### What is being asked
The whole of the material needs to be repeated exactly, line for line.

### Source data
═══

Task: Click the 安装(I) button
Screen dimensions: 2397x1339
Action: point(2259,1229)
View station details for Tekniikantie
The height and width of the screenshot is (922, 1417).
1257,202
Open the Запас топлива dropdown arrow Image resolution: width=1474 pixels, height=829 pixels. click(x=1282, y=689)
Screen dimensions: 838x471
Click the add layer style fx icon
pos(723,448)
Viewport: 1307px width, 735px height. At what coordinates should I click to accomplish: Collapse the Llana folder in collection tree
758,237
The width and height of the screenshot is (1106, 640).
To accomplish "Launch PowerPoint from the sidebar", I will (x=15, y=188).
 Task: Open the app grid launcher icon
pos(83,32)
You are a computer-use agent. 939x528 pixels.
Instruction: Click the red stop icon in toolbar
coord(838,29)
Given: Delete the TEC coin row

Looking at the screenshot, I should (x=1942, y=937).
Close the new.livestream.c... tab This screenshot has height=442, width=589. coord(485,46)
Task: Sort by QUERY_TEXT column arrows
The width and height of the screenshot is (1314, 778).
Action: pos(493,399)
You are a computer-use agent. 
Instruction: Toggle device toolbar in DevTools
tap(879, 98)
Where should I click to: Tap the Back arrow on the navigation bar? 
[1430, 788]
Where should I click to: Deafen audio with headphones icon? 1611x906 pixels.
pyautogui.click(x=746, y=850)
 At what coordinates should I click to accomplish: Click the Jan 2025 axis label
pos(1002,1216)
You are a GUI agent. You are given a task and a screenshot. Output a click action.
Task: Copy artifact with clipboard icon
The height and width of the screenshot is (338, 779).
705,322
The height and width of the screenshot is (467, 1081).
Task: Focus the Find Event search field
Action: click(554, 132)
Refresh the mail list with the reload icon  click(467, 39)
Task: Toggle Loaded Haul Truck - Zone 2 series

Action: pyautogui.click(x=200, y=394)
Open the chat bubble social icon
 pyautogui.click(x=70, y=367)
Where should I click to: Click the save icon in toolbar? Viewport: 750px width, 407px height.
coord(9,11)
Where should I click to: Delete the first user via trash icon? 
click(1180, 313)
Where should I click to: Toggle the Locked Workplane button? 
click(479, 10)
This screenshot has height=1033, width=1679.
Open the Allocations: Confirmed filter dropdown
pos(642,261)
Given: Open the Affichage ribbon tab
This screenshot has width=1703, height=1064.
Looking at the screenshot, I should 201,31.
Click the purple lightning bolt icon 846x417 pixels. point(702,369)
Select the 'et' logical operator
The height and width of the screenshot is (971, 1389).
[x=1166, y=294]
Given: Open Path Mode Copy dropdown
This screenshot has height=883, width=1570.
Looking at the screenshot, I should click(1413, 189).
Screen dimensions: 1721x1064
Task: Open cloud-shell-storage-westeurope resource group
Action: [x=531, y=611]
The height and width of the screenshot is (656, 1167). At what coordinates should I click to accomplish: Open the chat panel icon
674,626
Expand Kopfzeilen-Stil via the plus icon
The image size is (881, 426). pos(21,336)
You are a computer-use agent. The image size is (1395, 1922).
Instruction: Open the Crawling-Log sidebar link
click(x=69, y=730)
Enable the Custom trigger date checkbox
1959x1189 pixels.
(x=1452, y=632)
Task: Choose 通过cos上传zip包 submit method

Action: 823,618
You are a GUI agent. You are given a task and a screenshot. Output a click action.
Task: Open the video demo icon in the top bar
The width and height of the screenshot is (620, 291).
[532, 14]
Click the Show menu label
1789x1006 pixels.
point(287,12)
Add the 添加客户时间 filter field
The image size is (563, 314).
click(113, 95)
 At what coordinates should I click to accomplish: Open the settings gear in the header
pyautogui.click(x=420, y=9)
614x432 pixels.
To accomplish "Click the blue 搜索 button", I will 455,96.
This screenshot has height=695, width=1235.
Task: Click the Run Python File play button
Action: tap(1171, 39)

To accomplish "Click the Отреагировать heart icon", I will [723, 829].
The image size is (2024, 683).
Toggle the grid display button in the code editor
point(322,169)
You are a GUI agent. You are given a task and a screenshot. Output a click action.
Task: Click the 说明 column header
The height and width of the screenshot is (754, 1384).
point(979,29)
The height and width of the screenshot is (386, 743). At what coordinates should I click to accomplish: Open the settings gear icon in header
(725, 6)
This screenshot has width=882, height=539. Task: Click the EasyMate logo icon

═══

### Answer to this problem
Task: Click the 安装(I) button
Screen dimensions: 2397x1339
Action: point(2259,1229)
View station details for Tekniikantie
The height and width of the screenshot is (922, 1417).
1257,202
Open the Запас топлива dropdown arrow Image resolution: width=1474 pixels, height=829 pixels. click(x=1282, y=689)
Screen dimensions: 838x471
Click the add layer style fx icon
pos(723,448)
Viewport: 1307px width, 735px height. At what coordinates should I click to accomplish: Collapse the Llana folder in collection tree
758,237
The width and height of the screenshot is (1106, 640).
To accomplish "Launch PowerPoint from the sidebar", I will (x=15, y=188).
 Task: Open the app grid launcher icon
pos(83,32)
You are a computer-use agent. 939x528 pixels.
Instruction: Click the red stop icon in toolbar
coord(838,29)
Given: Delete the TEC coin row

Looking at the screenshot, I should (x=1942, y=937).
Close the new.livestream.c... tab This screenshot has height=442, width=589. coord(485,46)
Task: Sort by QUERY_TEXT column arrows
The width and height of the screenshot is (1314, 778).
Action: pos(493,399)
You are a computer-use agent. 
Instruction: Toggle device toolbar in DevTools
tap(879, 98)
Where should I click to: Tap the Back arrow on the navigation bar? 
[1430, 788]
Where should I click to: Deafen audio with headphones icon? 1611x906 pixels.
pyautogui.click(x=746, y=850)
 At what coordinates should I click to accomplish: Click the Jan 2025 axis label
pos(1002,1216)
You are a GUI agent. You are given a task and a screenshot. Output a click action.
Task: Copy artifact with clipboard icon
The height and width of the screenshot is (338, 779).
705,322
The height and width of the screenshot is (467, 1081).
Task: Focus the Find Event search field
Action: click(554, 132)
Refresh the mail list with the reload icon  click(467, 39)
Task: Toggle Loaded Haul Truck - Zone 2 series

Action: pyautogui.click(x=200, y=394)
Open the chat bubble social icon
 pyautogui.click(x=70, y=367)
Where should I click to: Click the save icon in toolbar? Viewport: 750px width, 407px height.
coord(9,11)
Where should I click to: Delete the first user via trash icon? 
click(1180, 313)
Where should I click to: Toggle the Locked Workplane button? 
click(479, 10)
This screenshot has height=1033, width=1679.
Open the Allocations: Confirmed filter dropdown
pos(642,261)
Given: Open the Affichage ribbon tab
This screenshot has width=1703, height=1064.
Looking at the screenshot, I should 201,31.
Click the purple lightning bolt icon 846x417 pixels. point(702,369)
Select the 'et' logical operator
The height and width of the screenshot is (971, 1389).
[x=1166, y=294]
Given: Open Path Mode Copy dropdown
This screenshot has height=883, width=1570.
Looking at the screenshot, I should click(1413, 189).
Screen dimensions: 1721x1064
Task: Open cloud-shell-storage-westeurope resource group
Action: [x=531, y=611]
The height and width of the screenshot is (656, 1167). At what coordinates should I click to accomplish: Open the chat panel icon
674,626
Expand Kopfzeilen-Stil via the plus icon
The image size is (881, 426). pos(21,336)
You are a computer-use agent. The image size is (1395, 1922).
Instruction: Open the Crawling-Log sidebar link
click(x=69, y=730)
Enable the Custom trigger date checkbox
1959x1189 pixels.
(x=1452, y=632)
Task: Choose 通过cos上传zip包 submit method

Action: 823,618
You are a GUI agent. You are given a task and a screenshot. Output a click action.
Task: Open the video demo icon in the top bar
The width and height of the screenshot is (620, 291).
[532, 14]
Click the Show menu label
1789x1006 pixels.
point(287,12)
Add the 添加客户时间 filter field
The image size is (563, 314).
click(113, 95)
 At what coordinates should I click to accomplish: Open the settings gear in the header
pyautogui.click(x=420, y=9)
614x432 pixels.
To accomplish "Click the blue 搜索 button", I will 455,96.
This screenshot has height=695, width=1235.
Task: Click the Run Python File play button
Action: tap(1171, 39)

To accomplish "Click the Отреагировать heart icon", I will [723, 829].
The image size is (2024, 683).
Toggle the grid display button in the code editor
point(322,169)
You are a GUI agent. You are given a task and a screenshot. Output a click action.
Task: Click the 说明 column header
The height and width of the screenshot is (754, 1384).
point(979,29)
The height and width of the screenshot is (386, 743). At what coordinates should I click to accomplish: Open the settings gear icon in header
(725, 6)
This screenshot has width=882, height=539. Task: Click the EasyMate logo icon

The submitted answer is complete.